Wesley Snipes

Wesley Snipes
Wesley Snipes est un acteur et producteur américain, né le 31 juillet 1962 à Orlando, en Floride (États-Unis).

Longtemps second rôle de luxe, il accède à la célébrité en 98 avec le rôle du tueur de vampires de la saga Blade, 11 ans après être apparu au début de sa carrière audiovisuelle dans le clip Bad de Michael Jackson. Sa spécialité est les films d'actions dans lesquels il peut faire la démonstration de ses aptitudes physiques et de sa maîtrise des arts martiaux, mais il a su aussi briller dans des thrillers, comédies ou drames, donnant la réplique à Robert De Niro ou Sean Connery.

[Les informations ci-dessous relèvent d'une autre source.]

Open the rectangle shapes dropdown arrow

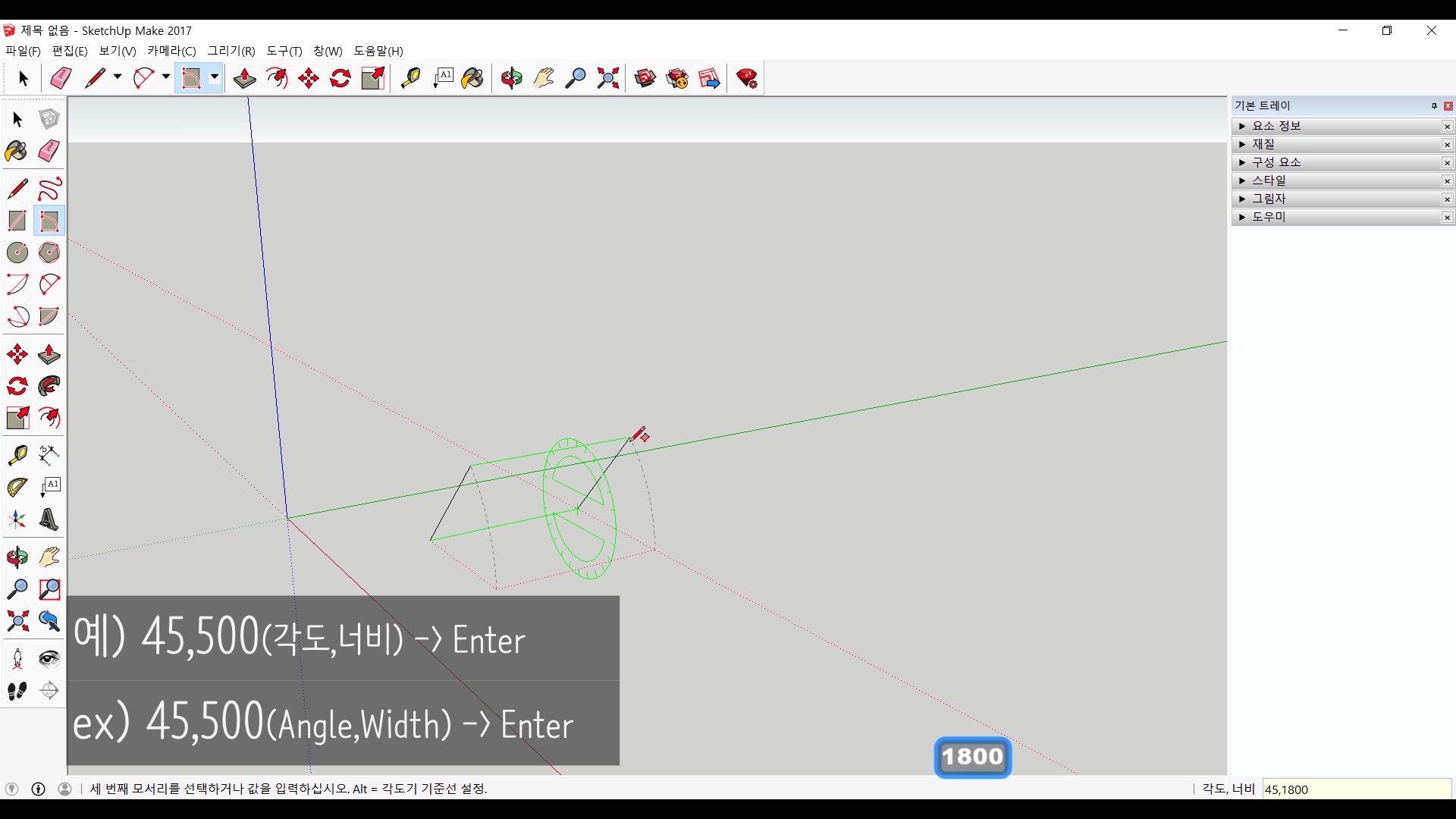[x=215, y=77]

Dès 1991, il fonde sa propre société de production indépendante Amen Ra Films qui coproduit ensuite la série des Blade. Lorsque sa carrière commence à connaître un revers après le début des années 2000, une période où on ne le voit apparaître qu'une seule fois sur les écrans de cinéma américain pour Blade : Trinity en 2004, il s'appuie sur Amen Ra pour se consacrer entièrement à la production de films destinés directement au marché de la vidéo.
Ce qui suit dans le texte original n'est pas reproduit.